**EXERCISE BRIEF**
Output the lines from the one containing "Expand the VCDA_LINXDATACENTER_SPB" through the one containing "The image size is (594, 373). pos(199,35)", both included, reproducing each line exactly.

---------- MATERIAL ----------

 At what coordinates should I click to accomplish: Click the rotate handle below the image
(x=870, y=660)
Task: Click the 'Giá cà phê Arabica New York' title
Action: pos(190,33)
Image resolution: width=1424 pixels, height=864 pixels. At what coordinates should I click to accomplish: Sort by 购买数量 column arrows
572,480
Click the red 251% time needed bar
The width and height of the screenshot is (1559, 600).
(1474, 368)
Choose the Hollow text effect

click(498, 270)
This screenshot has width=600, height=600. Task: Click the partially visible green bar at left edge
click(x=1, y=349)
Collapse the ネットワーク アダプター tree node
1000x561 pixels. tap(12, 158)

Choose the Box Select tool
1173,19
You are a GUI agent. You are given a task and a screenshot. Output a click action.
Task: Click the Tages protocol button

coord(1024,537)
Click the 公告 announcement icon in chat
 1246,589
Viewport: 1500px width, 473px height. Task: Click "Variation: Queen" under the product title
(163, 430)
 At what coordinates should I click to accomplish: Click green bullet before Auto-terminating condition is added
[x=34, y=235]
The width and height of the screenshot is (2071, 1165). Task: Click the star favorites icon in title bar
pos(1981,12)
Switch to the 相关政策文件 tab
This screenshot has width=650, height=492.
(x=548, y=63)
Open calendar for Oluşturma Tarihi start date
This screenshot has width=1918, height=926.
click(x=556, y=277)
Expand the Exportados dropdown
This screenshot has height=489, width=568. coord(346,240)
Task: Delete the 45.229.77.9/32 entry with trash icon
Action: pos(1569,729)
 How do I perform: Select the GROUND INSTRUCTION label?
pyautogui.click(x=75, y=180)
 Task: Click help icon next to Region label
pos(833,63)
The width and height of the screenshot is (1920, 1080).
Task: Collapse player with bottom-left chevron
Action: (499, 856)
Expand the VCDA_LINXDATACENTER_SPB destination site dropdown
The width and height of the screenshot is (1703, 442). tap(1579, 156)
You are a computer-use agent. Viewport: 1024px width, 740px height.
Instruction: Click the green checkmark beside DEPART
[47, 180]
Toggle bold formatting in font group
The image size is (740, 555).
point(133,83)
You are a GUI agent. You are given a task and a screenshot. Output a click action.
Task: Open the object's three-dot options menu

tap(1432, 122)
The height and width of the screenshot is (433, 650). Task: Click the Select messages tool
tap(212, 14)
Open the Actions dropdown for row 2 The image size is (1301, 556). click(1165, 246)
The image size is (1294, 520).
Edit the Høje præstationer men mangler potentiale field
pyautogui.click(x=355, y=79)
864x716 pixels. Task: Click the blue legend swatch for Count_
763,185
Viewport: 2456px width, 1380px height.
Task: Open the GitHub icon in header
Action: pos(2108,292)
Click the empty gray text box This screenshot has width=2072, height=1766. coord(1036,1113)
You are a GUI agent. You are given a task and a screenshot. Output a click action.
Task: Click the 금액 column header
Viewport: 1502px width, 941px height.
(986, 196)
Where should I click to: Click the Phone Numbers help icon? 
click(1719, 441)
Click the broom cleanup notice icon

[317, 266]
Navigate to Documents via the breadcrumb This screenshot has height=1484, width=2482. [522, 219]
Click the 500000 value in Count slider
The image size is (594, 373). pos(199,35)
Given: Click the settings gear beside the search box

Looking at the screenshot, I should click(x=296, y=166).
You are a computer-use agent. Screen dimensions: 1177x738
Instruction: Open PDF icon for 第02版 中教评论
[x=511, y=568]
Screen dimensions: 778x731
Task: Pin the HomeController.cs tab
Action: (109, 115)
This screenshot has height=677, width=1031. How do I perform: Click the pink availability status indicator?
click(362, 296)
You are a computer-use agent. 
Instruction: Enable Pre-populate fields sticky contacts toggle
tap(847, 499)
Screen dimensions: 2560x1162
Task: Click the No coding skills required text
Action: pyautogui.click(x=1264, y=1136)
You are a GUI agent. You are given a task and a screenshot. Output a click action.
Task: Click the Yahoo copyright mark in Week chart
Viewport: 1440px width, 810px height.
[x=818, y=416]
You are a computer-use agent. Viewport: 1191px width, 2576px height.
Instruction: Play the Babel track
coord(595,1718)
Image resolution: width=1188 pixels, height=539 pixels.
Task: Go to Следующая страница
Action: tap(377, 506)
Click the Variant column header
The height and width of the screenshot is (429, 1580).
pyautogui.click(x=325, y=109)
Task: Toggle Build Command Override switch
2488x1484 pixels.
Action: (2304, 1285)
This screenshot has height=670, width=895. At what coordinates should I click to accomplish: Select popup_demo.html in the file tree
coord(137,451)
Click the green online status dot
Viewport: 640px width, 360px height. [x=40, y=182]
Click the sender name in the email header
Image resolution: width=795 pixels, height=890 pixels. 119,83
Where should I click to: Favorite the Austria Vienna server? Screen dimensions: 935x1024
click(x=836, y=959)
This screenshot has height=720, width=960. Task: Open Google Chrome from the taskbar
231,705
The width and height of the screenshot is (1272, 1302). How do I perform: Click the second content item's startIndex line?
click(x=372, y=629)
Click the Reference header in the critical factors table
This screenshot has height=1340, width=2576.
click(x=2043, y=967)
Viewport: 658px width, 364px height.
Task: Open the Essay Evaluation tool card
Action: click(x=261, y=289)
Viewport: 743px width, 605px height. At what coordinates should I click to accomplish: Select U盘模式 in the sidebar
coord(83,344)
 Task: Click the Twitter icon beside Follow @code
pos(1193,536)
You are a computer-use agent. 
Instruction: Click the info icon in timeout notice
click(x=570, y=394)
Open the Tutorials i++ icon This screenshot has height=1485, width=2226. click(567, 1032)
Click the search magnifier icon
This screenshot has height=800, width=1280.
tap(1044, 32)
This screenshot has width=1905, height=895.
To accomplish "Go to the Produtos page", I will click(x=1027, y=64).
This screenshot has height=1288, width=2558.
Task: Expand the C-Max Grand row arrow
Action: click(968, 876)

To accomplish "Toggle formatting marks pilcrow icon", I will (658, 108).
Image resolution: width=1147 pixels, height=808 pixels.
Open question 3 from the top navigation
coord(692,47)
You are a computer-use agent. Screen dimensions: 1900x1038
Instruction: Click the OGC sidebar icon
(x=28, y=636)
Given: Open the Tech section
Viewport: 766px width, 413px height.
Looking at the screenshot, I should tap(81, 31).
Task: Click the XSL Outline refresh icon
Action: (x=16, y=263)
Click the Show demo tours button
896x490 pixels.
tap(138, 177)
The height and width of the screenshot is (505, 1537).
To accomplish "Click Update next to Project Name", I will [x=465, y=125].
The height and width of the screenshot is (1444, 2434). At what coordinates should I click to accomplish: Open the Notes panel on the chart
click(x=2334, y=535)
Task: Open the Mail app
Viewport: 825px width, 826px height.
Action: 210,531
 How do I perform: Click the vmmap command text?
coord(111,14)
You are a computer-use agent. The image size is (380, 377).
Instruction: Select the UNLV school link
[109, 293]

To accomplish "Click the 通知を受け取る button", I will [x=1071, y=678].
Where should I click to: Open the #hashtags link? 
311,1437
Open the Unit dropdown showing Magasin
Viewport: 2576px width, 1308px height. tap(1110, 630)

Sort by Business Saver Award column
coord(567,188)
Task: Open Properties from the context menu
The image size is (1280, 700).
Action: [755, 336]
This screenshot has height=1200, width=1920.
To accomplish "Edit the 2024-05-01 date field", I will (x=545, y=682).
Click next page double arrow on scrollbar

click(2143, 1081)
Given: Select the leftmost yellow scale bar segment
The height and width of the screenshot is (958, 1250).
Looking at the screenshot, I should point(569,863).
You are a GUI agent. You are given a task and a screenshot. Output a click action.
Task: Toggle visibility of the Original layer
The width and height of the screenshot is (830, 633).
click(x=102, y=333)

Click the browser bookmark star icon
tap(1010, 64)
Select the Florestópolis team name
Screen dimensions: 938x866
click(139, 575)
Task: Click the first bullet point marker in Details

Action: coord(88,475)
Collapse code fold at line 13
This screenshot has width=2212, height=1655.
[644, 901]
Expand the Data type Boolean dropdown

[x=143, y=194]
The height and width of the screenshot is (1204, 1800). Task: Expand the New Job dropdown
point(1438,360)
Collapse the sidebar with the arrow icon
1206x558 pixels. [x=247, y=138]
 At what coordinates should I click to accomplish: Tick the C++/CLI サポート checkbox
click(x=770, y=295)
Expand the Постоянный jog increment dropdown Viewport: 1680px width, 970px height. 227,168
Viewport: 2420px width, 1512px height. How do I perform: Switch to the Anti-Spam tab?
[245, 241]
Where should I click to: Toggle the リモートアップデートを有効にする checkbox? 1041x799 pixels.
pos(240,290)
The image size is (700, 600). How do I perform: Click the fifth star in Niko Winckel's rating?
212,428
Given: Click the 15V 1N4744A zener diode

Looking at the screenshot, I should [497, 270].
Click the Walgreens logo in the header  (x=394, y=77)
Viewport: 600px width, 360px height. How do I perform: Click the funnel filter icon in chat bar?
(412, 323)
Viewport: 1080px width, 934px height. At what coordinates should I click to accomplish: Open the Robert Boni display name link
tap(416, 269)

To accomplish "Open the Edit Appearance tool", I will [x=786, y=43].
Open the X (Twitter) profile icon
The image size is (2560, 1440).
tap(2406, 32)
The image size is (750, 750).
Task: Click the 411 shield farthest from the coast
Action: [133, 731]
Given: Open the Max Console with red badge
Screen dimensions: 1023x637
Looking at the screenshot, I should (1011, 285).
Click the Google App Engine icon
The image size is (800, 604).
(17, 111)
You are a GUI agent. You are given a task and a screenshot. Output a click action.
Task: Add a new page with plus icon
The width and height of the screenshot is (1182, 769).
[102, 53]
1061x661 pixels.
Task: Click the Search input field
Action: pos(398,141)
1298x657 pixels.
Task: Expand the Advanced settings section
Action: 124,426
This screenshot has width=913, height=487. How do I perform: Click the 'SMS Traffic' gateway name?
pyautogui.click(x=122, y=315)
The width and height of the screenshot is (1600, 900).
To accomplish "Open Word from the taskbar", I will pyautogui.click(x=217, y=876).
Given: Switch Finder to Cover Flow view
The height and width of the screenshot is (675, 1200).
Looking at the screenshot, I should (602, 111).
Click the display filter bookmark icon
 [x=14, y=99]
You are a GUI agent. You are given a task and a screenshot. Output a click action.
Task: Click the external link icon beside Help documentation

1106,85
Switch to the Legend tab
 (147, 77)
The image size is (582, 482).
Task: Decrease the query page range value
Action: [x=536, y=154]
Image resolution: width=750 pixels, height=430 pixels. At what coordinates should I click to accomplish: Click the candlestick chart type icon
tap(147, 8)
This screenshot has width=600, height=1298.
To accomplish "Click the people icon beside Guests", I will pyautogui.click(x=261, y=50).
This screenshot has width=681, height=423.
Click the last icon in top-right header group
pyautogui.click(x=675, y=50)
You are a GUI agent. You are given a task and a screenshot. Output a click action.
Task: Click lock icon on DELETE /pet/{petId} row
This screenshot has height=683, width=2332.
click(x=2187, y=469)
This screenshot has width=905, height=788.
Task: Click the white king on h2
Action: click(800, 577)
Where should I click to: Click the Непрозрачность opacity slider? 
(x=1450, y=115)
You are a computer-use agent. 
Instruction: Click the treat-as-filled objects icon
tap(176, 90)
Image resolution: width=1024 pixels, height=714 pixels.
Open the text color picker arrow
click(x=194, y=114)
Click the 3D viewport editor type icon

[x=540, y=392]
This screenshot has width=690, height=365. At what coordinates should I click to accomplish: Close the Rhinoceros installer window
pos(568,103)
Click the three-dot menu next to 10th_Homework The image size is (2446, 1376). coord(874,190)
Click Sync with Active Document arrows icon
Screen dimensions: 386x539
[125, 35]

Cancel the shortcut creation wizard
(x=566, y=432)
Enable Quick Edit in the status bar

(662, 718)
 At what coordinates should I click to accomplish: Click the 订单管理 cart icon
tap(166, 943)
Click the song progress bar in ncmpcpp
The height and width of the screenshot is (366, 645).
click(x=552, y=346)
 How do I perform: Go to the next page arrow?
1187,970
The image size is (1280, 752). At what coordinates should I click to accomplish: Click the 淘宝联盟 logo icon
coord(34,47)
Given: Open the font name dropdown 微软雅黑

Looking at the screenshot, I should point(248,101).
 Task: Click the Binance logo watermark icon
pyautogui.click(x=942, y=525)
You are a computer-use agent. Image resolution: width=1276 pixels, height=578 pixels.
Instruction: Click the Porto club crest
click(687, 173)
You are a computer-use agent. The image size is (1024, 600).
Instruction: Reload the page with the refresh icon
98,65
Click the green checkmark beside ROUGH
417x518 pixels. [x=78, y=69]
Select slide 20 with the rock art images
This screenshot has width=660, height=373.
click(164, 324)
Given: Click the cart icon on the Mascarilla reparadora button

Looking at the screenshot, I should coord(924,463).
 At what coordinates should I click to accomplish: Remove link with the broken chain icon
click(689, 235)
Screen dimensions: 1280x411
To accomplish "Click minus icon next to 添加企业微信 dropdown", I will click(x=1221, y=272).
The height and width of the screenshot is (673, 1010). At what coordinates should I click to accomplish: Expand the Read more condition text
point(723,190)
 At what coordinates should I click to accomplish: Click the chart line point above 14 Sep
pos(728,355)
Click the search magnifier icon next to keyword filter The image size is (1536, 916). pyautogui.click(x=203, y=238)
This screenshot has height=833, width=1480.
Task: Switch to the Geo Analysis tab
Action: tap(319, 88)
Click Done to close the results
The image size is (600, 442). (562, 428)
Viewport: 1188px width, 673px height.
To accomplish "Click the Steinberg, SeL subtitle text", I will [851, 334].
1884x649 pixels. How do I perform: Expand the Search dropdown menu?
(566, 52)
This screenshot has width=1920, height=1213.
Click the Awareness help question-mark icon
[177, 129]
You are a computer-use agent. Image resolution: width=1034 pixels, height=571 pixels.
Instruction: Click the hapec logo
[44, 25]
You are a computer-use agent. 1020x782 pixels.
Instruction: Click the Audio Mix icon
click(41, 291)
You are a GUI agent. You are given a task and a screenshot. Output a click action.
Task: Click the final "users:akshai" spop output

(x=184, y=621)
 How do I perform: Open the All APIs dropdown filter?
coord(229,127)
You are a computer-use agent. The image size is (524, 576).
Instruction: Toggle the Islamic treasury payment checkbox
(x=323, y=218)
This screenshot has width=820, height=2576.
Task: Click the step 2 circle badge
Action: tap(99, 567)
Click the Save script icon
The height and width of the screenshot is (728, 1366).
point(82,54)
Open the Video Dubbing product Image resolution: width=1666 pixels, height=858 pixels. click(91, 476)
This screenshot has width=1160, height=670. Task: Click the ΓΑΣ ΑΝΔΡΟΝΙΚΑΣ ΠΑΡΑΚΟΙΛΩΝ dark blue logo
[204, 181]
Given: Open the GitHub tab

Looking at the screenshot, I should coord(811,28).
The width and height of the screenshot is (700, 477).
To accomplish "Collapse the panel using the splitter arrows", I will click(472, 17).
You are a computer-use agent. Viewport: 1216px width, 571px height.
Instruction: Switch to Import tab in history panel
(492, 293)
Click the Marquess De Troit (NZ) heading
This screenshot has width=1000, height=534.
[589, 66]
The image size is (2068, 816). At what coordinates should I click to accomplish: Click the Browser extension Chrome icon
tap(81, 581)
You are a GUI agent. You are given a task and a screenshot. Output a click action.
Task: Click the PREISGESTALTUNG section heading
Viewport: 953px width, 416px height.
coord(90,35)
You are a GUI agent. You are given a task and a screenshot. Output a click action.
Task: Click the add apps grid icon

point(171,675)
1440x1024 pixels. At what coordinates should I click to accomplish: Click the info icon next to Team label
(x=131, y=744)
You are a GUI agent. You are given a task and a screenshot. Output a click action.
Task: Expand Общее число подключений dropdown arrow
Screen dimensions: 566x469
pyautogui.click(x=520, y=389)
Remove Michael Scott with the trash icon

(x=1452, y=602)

----------

**IN RESPONSE**
Expand the VCDA_LINXDATACENTER_SPB destination site dropdown
The width and height of the screenshot is (1703, 442). tap(1579, 156)
You are a computer-use agent. Viewport: 1024px width, 740px height.
Instruction: Click the green checkmark beside DEPART
[47, 180]
Toggle bold formatting in font group
The image size is (740, 555).
point(133,83)
You are a GUI agent. You are given a task and a screenshot. Output a click action.
Task: Open the object's three-dot options menu

tap(1432, 122)
The height and width of the screenshot is (433, 650). Task: Click the Select messages tool
tap(212, 14)
Open the Actions dropdown for row 2 The image size is (1301, 556). click(1165, 246)
The image size is (1294, 520).
Edit the Høje præstationer men mangler potentiale field
pyautogui.click(x=355, y=79)
864x716 pixels. Task: Click the blue legend swatch for Count_
763,185
Viewport: 2456px width, 1380px height.
Task: Open the GitHub icon in header
Action: pos(2108,292)
Click the empty gray text box This screenshot has width=2072, height=1766. coord(1036,1113)
You are a GUI agent. You are given a task and a screenshot. Output a click action.
Task: Click the 금액 column header
Viewport: 1502px width, 941px height.
(986, 196)
Where should I click to: Click the Phone Numbers help icon? 
click(1719, 441)
Click the broom cleanup notice icon

[317, 266]
Navigate to Documents via the breadcrumb This screenshot has height=1484, width=2482. [522, 219]
Click the 500000 value in Count slider
The image size is (594, 373). pos(199,35)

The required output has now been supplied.